EXTRAIT FOURNI:
------------------------------------------------------------------------
Les moyens de paiement Les terroristes ont utilisé plusieurs procédés pour effectuer des transactions rapidement et discrètement, afin de garantir leur sécurité opérationnelle. Les services de transfert d’argent Les sociétés de transfert d’argent permettent d’envoyer et de recevoir des espèces très rapidement. - Après les attentats du 13 novembre, la cousine d’Abdelhamid Abaaoud, Hasna Aït Boulahcen récupère 750 euros en espèces, envoyée par Mohamed Belkaïd sous la fausse identité de Samir Bouzid, le 17 novembre 2015. Cette somme est utilisée pour louer l’appartement conspiratif de Saint-Denis à Jawad Bendaoud et acheter des couvertures. - En octobre 2015, lorsque les terroristes présumés algérien et pakistanais, Adel Haddadi et Mohamed Usman, se retrouvent sans ressources suite à leur arrestation en Grèce, ils contactent leur commanditaire, Abou Ahmad, qui leur envoie immédiatement 2000 euros afin de poursuivre leur parcours vers la France. Recommandation - La mise en place d’un registre central des transferts, accessible par Tracfin sans limitation de durée. - La vérification systématique de l’authenticité des pièces justificatives.
------------------------------------------------------------------------
LIGNES DE DONNÉES:

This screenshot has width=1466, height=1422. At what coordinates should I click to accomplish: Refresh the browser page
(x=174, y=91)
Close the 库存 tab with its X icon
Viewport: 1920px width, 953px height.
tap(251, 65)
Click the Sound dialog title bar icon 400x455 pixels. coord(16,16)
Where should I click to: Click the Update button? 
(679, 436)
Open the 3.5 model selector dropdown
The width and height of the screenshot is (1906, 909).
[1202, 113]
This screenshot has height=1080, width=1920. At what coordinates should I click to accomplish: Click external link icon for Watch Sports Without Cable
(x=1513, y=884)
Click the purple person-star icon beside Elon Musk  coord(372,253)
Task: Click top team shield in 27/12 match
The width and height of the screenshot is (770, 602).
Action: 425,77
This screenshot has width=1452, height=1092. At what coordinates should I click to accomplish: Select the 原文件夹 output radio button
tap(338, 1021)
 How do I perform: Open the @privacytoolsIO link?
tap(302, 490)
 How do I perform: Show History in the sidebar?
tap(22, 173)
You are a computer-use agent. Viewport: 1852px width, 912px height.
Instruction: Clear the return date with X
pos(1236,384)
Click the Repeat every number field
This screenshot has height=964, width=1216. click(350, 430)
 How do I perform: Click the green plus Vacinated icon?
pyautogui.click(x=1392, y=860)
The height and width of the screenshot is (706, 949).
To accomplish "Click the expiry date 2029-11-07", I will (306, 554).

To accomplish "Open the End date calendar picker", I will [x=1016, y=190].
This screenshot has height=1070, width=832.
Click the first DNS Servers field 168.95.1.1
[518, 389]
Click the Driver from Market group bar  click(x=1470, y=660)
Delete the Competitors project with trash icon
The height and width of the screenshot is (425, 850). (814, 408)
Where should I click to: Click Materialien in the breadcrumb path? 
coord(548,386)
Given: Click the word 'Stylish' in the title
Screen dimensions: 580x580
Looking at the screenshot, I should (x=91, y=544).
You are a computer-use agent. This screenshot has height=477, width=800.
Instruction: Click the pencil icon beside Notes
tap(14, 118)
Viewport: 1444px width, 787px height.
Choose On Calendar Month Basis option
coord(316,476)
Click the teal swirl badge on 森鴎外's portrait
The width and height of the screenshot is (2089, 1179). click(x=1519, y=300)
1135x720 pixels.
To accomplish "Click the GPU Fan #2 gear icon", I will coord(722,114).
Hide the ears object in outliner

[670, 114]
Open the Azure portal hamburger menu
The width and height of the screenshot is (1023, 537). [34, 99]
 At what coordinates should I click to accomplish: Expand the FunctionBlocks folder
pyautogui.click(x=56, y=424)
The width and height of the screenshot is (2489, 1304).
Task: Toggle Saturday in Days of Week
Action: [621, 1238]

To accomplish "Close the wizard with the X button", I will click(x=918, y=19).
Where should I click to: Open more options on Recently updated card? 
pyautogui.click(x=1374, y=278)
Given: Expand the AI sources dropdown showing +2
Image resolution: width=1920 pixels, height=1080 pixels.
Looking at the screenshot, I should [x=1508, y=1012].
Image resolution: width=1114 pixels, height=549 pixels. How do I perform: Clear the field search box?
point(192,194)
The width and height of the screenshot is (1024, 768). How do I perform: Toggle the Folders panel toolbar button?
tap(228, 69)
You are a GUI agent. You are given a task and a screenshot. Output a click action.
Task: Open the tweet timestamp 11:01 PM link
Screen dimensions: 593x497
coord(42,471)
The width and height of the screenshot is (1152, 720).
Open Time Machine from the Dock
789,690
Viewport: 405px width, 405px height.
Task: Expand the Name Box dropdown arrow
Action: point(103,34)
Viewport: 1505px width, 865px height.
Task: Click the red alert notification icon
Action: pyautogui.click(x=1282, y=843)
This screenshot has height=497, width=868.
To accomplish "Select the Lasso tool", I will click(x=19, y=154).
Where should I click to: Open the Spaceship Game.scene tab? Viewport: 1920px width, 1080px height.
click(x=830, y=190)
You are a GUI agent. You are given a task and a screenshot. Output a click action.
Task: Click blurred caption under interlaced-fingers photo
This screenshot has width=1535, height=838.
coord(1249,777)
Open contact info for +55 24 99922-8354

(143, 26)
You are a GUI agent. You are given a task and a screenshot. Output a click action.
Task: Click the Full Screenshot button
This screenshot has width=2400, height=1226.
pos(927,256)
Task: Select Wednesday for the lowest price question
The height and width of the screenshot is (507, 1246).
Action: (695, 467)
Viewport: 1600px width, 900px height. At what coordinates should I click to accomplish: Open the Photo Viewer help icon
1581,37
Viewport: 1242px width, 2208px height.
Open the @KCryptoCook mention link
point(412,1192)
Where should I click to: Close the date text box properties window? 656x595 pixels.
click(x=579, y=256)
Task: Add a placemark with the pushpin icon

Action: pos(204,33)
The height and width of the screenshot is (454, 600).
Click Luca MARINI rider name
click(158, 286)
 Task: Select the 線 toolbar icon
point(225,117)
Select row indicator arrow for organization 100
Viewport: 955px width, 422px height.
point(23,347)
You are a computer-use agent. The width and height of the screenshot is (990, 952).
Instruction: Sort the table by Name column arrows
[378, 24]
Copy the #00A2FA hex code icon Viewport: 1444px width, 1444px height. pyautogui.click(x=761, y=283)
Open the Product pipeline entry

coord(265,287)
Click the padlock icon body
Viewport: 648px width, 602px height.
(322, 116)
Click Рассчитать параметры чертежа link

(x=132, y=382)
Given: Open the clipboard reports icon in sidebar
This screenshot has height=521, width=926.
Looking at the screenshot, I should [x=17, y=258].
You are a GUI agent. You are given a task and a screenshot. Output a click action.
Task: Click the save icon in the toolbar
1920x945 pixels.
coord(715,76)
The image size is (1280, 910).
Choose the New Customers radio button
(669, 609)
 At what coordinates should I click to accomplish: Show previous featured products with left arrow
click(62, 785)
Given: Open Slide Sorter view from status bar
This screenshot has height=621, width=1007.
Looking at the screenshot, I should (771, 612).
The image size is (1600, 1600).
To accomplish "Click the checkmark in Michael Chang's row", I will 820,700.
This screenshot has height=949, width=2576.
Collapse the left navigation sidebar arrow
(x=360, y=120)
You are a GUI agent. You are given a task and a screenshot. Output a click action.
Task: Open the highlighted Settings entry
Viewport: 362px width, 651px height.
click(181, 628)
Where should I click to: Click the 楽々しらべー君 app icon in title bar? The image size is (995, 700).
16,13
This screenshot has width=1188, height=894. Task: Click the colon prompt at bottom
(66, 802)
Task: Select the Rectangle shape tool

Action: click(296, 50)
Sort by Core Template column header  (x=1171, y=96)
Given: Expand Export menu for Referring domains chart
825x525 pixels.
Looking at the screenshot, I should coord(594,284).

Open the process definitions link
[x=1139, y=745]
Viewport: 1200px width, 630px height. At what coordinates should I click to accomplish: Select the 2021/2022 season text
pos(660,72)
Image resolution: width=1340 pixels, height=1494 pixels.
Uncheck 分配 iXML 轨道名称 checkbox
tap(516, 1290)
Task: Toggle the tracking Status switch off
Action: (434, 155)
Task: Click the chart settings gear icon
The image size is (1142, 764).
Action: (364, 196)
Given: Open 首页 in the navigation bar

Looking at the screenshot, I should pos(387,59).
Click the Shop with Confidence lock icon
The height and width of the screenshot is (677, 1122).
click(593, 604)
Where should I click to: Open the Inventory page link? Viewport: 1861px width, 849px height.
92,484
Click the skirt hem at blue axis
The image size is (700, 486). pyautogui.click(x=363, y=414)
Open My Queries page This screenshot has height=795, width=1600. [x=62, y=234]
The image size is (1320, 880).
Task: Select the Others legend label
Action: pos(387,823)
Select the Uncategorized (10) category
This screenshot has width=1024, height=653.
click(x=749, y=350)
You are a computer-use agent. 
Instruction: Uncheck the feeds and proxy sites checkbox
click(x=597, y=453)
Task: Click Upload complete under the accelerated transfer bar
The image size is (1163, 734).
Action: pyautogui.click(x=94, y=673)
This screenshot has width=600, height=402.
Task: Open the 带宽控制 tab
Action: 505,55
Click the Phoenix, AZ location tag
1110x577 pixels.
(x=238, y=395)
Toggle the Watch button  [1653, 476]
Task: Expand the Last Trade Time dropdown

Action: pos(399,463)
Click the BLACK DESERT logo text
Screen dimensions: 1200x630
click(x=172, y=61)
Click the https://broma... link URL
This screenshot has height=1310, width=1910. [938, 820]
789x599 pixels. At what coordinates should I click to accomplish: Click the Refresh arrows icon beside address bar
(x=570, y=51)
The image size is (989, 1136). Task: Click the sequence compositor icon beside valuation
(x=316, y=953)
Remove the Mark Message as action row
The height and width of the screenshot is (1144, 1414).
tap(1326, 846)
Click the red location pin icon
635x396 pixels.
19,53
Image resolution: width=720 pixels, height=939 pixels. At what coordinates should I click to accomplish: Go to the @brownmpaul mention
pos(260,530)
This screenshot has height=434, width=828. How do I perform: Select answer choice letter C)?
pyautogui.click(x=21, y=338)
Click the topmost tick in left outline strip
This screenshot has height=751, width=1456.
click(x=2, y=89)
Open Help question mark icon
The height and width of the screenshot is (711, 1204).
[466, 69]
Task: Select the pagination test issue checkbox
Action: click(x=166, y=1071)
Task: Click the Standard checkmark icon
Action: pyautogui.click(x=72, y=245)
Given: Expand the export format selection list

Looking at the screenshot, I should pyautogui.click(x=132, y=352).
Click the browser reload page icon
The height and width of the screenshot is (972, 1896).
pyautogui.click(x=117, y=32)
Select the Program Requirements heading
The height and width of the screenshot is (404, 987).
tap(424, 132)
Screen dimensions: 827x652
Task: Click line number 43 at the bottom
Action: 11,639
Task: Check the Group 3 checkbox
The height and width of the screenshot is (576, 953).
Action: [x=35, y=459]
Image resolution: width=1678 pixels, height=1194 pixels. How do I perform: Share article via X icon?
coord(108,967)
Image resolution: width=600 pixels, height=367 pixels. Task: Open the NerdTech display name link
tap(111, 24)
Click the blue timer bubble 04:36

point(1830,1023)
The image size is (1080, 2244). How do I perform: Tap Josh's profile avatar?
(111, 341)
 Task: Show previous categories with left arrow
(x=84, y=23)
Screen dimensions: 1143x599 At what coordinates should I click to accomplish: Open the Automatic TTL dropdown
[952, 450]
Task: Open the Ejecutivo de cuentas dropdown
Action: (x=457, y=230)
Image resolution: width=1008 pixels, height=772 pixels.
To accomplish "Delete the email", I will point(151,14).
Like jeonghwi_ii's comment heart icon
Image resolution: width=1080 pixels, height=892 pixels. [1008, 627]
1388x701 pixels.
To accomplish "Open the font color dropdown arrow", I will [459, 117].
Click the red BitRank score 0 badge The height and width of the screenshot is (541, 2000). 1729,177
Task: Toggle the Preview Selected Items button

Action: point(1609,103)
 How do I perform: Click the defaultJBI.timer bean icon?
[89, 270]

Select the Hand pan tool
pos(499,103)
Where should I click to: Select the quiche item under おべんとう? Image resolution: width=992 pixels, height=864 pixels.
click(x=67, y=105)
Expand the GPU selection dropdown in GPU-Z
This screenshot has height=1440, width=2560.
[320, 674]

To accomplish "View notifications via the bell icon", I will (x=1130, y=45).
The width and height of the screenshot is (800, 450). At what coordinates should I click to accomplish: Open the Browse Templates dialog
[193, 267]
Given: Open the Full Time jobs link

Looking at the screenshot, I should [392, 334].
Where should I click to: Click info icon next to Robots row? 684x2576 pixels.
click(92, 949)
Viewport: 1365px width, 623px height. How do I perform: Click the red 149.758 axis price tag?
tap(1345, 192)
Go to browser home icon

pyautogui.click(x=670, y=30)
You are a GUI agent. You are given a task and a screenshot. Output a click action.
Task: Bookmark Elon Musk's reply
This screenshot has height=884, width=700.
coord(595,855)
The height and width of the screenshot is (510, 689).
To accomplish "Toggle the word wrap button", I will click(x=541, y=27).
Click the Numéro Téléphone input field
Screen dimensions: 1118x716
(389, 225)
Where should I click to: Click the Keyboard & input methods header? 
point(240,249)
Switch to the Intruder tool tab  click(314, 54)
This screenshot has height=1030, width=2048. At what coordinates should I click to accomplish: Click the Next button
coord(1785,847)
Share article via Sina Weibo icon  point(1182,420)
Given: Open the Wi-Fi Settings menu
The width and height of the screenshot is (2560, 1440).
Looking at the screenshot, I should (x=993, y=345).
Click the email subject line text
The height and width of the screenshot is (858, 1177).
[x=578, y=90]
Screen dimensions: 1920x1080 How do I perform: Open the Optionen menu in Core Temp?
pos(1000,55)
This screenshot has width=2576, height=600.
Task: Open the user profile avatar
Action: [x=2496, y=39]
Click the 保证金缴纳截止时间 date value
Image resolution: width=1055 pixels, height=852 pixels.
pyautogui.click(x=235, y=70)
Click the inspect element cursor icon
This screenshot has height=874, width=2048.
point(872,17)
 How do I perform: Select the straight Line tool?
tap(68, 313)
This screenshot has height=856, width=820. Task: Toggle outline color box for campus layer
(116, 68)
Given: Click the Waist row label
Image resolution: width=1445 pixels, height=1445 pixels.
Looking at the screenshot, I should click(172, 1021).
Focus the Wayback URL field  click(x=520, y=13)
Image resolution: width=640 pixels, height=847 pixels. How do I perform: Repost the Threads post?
------------------------------------------------------------------------
VOS TÂCHES:
- A) D'après l'extrait fourni, à quoi a servi la somme de 750 euros récupérée par Hasna Aït Boulahcen ?
- B) Recopiez à l'identique les lignes des enregistrements qui vont de celle contenant "1388x701 pixels." jusqu'à celle contenant "pos(499,103)", cette dernière incluse.

RÉPONSES ATTENDUES:
- A) Elle a servi à louer l'appartement conspiratif de Saint-Denis à Jawad Bendaoud et à acheter des couvertures.

- B)
1388x701 pixels.
To accomplish "Open the font color dropdown arrow", I will [459, 117].
Click the red BitRank score 0 badge The height and width of the screenshot is (541, 2000). 1729,177
Task: Toggle the Preview Selected Items button

Action: point(1609,103)
 How do I perform: Click the defaultJBI.timer bean icon?
[89, 270]

Select the Hand pan tool
pos(499,103)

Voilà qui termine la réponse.